Baader-Meinhof sparked terror across the country as it launched a campaign of assassinations, kidnappings and bombings against the nation’s elite and US military

In 1975, members seized the German Embassy in Sweden before shooting dead two of the hostages, both attachés, during the 11-hour siege after Chancellor Helmut Schmidt had refused to give in to demands that all the suspects be released.

Activity peaked in 1977, leading to a national crisis that became known as the German Autumn. It was in this year that the head of Dresdner Bank, Jürgen Ponto, was shot and killed in front of his house in Oberursel in a botched kidnapping.

Later that year, Hanns Martin Schleyer, a former officer of the SS and the then President of the German Employers’ Association was abducted in a violent kidnapping. 

Schleyer’s convoy was stopped by kidnappers before five masked assailants immediately shot and killed the three policemen and the driver. One of the group produced her weapon from a pram she was pushing down the road.
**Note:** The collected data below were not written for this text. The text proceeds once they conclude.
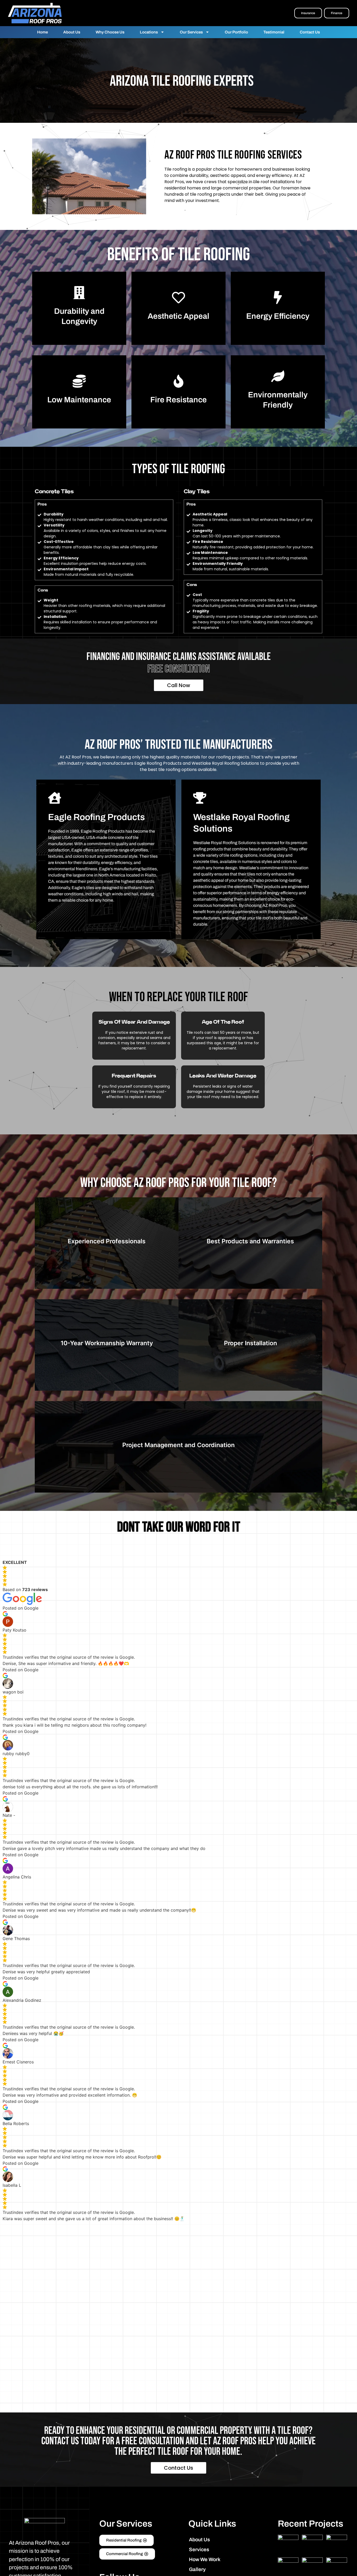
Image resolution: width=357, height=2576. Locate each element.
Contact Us (310, 32)
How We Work (204, 2559)
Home (42, 32)
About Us (71, 32)
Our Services (191, 32)
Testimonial (273, 32)
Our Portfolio (236, 32)
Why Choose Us (110, 32)
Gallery (197, 2569)
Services (199, 2549)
A letter then arrived with the Federal Government, demanding the release of eleven detainees. But a month later, the group announced that it had executed the industrialist. 

The gang is suspected of killing 34 people in a series of attacks between 1972 and 1991 before finally disbanding in 1998.

The prosecutor assigned to their case warned they face the possibility of life behind bars for murder, kidnapping and blackmail. 

Germany has been plunged into grief at the brutal crime. Anneli’s family has been inundated with messages of goodwill, including one from Chancellor Angela Merkel.

A police blackout on the abduction was lifted on Monday after weekend negotiations with the kidnappers broke down. 

Her parents begged for her safe return and pledged to pay the men who took her whatever they wanted.

They said in an open letter to their daughter’s abductors: ‘The kidnappers should know that we will fulfill their demands in order to be able to take our child in our arms again soon.’

Following her death, her parents said in a statement: ‘Anneli, we miss you, we are with you.’

They are now both in the care of police psychologists.